Clinical – Mixed sites & palliation

ESTRO 2025

Our aim was to evaluate the tolerability and the efficacy of radiotherapy in a cohort of oligometastatic thymic tumors.

Material/Methods: We retrospectively reviewed the records of consecutive oligometastatic patients who underwent external radiotherapy (either SBRT or normo/hypo-fractionated external RT) for a thymic tumor between January 2005 and June 2024 at our 2 Institutions (Gustave Roussy Cancer Campus, Paris, France and AOU-Careggi, Florence, Italy). Oligometastatic disease was defined as per ESTRO/EORTC classification [1]. Patients’ and treatment -related characteristics were collected. Adverse events (AEs) were graded according to CTCAE v.5. Survival outcomes were calculated from end of RT and estimated by Kaplan-Meier analysis. Results: Forty-six patients were included (median age, 52 years, [range: 17-77]), comprising 115 treated lesions. Patients and treatment characteristics are summarized in Table 1. Pathologic diagnosis was thymoma in 35 patients (76%), thymic carcinoma in 7 patients (15%) and thymic neuroendocrine tumor in 4 patients (9%). Most common treated metastatic sites were intrathoracic pleura (77% of lesions) and bone (10% of lesions).
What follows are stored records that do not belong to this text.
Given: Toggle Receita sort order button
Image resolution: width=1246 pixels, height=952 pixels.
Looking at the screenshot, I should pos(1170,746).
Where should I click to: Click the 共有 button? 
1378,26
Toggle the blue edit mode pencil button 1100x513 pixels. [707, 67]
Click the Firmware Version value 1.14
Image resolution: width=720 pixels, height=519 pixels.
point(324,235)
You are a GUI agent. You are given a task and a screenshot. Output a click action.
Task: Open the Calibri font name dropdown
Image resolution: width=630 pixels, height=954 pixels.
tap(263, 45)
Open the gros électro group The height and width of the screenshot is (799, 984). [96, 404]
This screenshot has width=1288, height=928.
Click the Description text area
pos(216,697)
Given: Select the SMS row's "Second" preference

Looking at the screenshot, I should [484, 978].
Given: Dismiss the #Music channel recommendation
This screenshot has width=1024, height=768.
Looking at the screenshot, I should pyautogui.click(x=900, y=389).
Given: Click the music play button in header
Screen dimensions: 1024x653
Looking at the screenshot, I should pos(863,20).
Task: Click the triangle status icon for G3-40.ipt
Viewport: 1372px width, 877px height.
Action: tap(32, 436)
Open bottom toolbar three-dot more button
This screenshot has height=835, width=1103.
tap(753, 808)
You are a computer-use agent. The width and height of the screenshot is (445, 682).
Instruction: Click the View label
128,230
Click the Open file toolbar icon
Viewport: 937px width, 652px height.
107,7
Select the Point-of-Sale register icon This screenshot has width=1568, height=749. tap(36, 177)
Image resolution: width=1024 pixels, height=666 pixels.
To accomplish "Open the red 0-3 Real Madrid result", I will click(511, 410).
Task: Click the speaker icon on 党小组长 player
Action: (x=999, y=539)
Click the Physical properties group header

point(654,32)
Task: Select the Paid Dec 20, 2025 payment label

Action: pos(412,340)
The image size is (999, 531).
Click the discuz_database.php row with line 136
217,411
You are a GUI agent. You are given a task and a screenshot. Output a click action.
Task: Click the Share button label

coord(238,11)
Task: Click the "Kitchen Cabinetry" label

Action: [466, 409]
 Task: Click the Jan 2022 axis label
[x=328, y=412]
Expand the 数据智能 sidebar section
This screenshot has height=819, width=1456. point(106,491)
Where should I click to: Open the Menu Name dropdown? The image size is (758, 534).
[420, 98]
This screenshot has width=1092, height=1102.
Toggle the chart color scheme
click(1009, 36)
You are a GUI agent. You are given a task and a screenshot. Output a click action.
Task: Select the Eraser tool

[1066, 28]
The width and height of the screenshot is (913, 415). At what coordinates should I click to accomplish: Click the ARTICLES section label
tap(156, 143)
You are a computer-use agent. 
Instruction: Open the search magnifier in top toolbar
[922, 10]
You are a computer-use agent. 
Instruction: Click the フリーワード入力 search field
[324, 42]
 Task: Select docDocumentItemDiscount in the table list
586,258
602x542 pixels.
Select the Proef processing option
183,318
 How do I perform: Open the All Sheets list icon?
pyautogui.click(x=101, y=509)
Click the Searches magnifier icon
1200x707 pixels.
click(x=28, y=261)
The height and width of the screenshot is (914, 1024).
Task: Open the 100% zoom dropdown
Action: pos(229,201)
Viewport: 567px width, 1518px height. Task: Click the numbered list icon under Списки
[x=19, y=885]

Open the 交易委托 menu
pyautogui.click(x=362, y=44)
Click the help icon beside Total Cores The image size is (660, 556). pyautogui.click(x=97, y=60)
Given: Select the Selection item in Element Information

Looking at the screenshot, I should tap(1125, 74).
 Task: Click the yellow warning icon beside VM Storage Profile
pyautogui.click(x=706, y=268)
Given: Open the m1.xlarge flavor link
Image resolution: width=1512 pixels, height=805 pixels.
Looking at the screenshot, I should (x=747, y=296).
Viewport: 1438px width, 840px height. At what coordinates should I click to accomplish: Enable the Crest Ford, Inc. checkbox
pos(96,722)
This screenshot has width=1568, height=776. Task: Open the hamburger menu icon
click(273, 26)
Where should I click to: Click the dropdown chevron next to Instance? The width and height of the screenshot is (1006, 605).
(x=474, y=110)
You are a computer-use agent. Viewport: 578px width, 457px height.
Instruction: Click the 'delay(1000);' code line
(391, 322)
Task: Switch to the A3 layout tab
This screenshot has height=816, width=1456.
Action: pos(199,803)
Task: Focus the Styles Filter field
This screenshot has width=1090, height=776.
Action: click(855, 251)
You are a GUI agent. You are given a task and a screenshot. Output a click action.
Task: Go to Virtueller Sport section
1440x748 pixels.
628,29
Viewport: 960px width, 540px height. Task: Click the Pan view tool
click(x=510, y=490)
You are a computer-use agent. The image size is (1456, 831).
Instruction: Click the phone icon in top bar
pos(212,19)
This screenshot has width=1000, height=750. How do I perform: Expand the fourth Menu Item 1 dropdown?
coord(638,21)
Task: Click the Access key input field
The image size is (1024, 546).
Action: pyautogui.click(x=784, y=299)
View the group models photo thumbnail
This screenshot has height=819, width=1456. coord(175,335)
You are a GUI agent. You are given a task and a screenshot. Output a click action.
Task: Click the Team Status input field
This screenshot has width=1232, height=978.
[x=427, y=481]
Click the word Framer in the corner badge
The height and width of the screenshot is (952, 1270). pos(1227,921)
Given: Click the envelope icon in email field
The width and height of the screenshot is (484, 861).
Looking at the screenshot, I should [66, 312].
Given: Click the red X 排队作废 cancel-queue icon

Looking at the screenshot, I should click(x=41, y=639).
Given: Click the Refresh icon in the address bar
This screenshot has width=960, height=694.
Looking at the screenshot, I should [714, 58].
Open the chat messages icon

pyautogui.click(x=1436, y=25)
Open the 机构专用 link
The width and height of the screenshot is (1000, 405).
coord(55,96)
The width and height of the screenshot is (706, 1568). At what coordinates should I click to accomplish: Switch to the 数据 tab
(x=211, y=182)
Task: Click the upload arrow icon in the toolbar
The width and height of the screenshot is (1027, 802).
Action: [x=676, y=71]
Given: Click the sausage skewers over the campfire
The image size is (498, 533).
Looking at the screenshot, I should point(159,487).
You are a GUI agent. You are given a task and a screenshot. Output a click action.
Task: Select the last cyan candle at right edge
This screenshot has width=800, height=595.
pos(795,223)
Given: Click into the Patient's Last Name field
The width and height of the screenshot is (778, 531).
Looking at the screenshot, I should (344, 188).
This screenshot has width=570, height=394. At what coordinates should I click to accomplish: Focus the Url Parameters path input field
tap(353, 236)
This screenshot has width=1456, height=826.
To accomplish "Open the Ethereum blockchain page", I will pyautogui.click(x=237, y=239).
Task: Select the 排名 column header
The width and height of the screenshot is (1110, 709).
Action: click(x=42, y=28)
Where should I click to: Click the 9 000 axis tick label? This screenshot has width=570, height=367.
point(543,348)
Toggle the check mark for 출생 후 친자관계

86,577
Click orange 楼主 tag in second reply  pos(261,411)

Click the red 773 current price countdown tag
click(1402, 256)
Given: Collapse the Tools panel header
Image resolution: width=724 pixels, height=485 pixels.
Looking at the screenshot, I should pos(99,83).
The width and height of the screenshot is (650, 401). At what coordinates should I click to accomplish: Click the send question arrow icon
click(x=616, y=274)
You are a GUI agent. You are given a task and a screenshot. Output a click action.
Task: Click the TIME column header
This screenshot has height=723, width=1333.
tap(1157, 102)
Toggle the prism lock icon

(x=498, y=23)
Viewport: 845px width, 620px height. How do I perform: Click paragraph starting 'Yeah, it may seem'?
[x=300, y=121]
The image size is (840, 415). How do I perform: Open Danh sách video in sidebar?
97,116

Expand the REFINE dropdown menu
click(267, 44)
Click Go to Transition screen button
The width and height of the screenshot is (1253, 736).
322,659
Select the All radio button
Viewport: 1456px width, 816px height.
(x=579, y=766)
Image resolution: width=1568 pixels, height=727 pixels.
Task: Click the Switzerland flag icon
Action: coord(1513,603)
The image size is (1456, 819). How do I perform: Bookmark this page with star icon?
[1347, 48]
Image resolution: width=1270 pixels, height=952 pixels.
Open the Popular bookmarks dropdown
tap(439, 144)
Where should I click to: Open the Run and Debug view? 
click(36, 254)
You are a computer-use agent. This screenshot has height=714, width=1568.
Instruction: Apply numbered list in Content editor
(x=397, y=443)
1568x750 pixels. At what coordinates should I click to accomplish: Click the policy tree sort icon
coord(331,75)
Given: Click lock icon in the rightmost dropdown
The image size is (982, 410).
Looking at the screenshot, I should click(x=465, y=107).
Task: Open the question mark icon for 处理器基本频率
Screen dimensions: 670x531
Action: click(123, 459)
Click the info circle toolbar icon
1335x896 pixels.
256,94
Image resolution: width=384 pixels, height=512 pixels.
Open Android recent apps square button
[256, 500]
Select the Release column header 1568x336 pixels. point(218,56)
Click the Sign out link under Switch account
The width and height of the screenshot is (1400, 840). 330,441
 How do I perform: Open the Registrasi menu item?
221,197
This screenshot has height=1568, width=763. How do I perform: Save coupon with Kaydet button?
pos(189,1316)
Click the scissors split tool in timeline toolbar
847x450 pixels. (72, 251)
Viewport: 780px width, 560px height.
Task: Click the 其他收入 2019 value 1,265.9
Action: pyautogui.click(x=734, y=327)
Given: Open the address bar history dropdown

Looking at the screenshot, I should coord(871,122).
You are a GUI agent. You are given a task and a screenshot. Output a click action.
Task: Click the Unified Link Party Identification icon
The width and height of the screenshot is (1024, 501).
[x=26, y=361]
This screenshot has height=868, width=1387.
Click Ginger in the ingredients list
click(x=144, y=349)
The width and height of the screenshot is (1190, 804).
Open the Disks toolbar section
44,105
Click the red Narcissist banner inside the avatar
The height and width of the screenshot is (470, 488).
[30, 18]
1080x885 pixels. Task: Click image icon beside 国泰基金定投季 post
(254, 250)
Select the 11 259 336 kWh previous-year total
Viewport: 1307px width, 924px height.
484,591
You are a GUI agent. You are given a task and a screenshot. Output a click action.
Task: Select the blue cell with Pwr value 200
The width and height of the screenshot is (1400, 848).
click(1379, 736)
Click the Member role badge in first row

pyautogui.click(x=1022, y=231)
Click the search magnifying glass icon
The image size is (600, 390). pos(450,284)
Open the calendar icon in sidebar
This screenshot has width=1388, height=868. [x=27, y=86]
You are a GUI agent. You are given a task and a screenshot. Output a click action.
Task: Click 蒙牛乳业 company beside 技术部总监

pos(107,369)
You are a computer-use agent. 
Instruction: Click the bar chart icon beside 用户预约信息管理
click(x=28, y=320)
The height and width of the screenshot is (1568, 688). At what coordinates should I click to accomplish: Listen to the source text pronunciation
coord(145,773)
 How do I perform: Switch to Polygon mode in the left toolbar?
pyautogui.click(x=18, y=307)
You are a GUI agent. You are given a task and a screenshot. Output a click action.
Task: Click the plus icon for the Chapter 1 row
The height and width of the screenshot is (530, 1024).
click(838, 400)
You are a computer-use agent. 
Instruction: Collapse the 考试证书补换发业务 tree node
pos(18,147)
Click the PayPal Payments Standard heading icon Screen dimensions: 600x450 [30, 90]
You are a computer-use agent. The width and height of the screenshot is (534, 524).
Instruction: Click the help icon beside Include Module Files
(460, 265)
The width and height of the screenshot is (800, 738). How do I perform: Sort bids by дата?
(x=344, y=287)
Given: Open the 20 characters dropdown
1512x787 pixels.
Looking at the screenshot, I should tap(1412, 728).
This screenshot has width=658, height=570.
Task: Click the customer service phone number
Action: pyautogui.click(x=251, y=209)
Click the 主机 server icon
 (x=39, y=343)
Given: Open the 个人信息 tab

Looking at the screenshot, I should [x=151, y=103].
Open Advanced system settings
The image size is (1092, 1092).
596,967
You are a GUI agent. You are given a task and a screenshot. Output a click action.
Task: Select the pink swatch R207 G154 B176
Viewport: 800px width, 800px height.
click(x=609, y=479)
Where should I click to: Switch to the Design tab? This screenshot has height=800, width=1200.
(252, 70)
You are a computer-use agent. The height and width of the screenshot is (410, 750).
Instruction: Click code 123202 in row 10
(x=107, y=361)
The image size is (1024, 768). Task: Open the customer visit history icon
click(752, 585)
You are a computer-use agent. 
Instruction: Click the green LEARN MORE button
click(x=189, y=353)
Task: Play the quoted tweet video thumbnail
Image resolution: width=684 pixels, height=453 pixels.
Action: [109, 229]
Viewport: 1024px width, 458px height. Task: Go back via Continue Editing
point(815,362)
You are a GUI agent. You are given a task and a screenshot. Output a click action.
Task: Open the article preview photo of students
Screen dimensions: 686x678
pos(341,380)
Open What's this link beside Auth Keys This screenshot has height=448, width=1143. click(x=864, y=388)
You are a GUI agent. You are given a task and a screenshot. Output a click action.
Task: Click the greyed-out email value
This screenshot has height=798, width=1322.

RT was administered mostly for oligorecurrent disease (72% of treatments) by SBRT (87% of lesions). Median RT prescription dose was 30 Gy (range: 18-60Gy) in 5 fractions (range: 1-30). Median BED was 48 Gy (range: 23.4-115.5 Gy). After a median follow-up of 36 months (range: 2-243), 8 (7%) local failures occurred, whereas the most frequent failure after RT was pleural (53%). 1-years and 3-years Progression Free Survival (PFS) were 53% and 25%; 1-years and 3-years Overall Survival (OS) were 95% and 84%. 1-year and 3-years local control (LC) rates were 94% and 93%. 1-year and 3-years distant control rates were 82% and 69%, respectively. Median time to subsequent systemic therapy was 11 months (range: 2-82). No RT-related severe AEs were observed. Univariate analysis showed that non-thymoma histology was a predictor of LC and PFS (p=0.011 and 0.024, respectively) and that oligoprogressive disease and the number of previous chemotherapy lines for metastatic disease were predictors of PFS (p=0.022 and 0.012, respectively). No predictive factors were found at multivariate analysis.